Friday, October 31, 2008

Theology today

Of laughter and tears

In a world that seems to promise fame for everyone, Doug Floyd shares some clear-eyed thoughts on gifts and calling:
I once dreamed of speaking to large crowds who would sway and fall under the weight of my words. But those large crowds have often taken form in a handful of folks in my living room or in one friend during an extended lunch.

It seems that when God called me, He called me out from the successful and ever-growing church as I knew it, and into the lonely quiet of caves (better known as cubicles).

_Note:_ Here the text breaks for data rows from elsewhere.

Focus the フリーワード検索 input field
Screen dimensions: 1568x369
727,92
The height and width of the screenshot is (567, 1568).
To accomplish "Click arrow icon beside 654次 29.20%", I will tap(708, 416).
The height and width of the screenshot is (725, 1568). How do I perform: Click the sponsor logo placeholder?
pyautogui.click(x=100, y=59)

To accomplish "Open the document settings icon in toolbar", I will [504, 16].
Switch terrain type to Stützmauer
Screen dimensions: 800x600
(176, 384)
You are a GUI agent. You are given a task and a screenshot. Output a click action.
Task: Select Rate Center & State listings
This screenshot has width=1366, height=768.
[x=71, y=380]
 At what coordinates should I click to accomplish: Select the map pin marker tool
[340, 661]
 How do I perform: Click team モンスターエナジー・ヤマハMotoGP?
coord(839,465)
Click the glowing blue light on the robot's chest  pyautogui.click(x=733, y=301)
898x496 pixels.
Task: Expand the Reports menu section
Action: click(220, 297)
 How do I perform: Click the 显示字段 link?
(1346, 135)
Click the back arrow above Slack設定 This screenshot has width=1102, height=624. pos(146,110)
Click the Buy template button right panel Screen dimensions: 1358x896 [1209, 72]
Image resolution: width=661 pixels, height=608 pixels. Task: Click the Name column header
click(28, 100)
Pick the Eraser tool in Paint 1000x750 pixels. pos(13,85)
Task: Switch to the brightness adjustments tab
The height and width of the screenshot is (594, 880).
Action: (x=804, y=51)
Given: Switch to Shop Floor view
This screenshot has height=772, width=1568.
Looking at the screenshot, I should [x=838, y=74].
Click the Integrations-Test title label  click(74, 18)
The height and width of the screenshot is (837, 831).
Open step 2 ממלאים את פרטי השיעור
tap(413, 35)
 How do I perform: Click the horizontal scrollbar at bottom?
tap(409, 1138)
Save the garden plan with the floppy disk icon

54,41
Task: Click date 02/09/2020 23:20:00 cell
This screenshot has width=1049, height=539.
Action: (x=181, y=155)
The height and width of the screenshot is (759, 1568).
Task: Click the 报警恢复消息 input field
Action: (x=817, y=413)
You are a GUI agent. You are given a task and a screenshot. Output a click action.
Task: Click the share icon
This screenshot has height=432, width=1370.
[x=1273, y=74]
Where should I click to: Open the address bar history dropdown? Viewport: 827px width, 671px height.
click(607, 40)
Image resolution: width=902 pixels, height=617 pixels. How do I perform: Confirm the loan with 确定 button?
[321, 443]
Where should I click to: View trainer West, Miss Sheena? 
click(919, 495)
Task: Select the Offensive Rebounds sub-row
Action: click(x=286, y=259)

For a season I fought this exile by reminding myself that my intellect would one day reap great acclaim from audiences far and near. Over time, I’ve come to realize that I know far less than most people and understand even less of what I know
Although Doug hasn't found fame, he has found something much better:
I’ve come to peace with the limitations of my abilities and opportunities. And yet, following Chesterton’s advice, I continue to delight in all three because “if a thing is worth doing, it is worth doing badly.”

Every so often I am reminded of the gifts and calling that I bear. Rather than being called to soar to great heights of profound erudition, I’ve been given the simple gifts of laughter and tears.
Amen. I heartily recommend Doug's whole essay.

Thursday, October 30, 2008

"Gut check"

Preachers, here's something to ask ourselves: five questions for pastors.

Accepting the gift

Eric Jones: "Pride is a nasty thing."

Wednesday, October 29, 2008

Good answer

Matt Dirks does a good job of answering the question, "Does God condone sin if it accomplishes good?"

Finding ourselves in him

Dan Edelen notes that Christians in the United States need to find ourselves in the Gospel story:

More and more, I realize we modern Christians . . . have distanced ourselves from the story of the Gospel. It’s not that we don’t know the Gospel enough to share it. Most of us do. Instead, our problem is our inability to see ourselves as a part of that story. . . .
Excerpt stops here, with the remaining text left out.